Illustration 7.2 — The AI capability levels. Seven levels from rule to multi-agent, ordered left-to-right by increasing capability and surface area. Stroke-weight carries the climb: a thicker border encodes larger operational surface, not more goodness. The Non-AI / AI boundary sits between rule and classical ML: the moment a substrate learns from data, it is AI.

A note before the levels. At every level above Rule, the substrate has two layers: a model that produces predictions or generations, and a wrapper that decides what goes in, what comes out, how the model is called, how its outputs are measured, and what happens when the model fails. For classical machine learning, the team typically owns both layers — labels, features, training pipeline, scorer, monitoring.
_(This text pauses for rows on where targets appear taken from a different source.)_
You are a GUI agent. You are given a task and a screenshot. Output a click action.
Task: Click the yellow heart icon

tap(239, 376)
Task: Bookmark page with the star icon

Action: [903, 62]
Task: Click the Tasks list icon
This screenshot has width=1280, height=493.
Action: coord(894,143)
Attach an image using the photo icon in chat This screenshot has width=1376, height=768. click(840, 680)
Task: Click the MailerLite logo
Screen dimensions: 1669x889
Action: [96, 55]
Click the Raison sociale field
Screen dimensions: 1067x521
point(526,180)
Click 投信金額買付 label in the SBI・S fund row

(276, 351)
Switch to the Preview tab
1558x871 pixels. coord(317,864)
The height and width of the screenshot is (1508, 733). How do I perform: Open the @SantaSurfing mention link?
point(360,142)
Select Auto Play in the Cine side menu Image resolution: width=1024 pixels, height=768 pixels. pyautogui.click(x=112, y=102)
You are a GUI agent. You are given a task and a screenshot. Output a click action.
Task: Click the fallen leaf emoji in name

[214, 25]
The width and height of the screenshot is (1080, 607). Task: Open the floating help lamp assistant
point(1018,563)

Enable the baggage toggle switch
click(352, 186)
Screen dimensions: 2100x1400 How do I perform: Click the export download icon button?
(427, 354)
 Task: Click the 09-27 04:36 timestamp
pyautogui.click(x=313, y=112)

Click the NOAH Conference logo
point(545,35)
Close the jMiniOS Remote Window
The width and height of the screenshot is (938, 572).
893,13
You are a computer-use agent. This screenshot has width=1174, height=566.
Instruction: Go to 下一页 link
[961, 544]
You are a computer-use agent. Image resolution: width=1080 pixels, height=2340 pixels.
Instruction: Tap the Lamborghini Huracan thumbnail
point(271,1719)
From LLM upward, the model is almost always rented from a provider (Anthropic, OpenAI, Google) or self-hosted from open weights; the team owns the wrapper — the prompt, the retriever, the tools, the orchestration, the evaluation harness, the logs, and the controls. For most AI routes today, the engineering cost and the failure surface live in the wrapper, not in the model. The levels below are shapes of system, not shapes of model; at each level, what the team owns is named.

Rule. A deterministic if/then, lookup, or constraint solver. No model; the rule surface itself is the substrate, and the code is its own audit path. Included at the edge because the AI range borders it; many pieces that look like AI candidates resolve to rules once their decision surface is drawn.

Classical machine learning. Gradient-boosted trees, logistic regression, random forests, support-vector machines. The simplest AI level: the team typically owns the model — labels, features, training pipeline, retraining cadence — wrapped by a thin scorer and a monitoring job. The audit path runs through the training notebook and the feature store. Claimable where the label set is stable, the features are explainable to a non-specialist, and the team has a labelling budget it can carry for the life of the system.

LLM feature. A single call to a large language model, prompt-engineered, no retrieval, no tools. The model is rented from a provider (Anthropic, OpenAI, Google) or self-hosted from open weights; the team owns the wrapper — the prompt, the input assembly, the output schema, the evaluation harness, the logs. Used where the work is language-shaped — summarisation, classification, drafting — and the context fits in the prompt window.

Retrieval-augmented generation. An LLM with a retriever over a knowledge base [2]. Rented model plus owned wrapper plus owned corpus. The corpus is the second thing the team owns at this level: chunking, currency, index, quality against the real questions. Requires the knowledge base to be retrievable-quality — chunked sensibly, kept current, indexed against the questions actually asked — so RAG pushes the engineering cost into corpus reform, not into model work.

Single agent. An LLM with tools, planning a single task over multiple steps. The canonical pattern — reasoning traces interleaved with tool-use actions, as in ReAct [10] — lets the model decide check this; if X, do this; if Y, do that within a bounded branching factor. Rented model plus owned wrapper; the wrapper now includes tool definitions, a trajectory logger, and a per-step evaluation surface.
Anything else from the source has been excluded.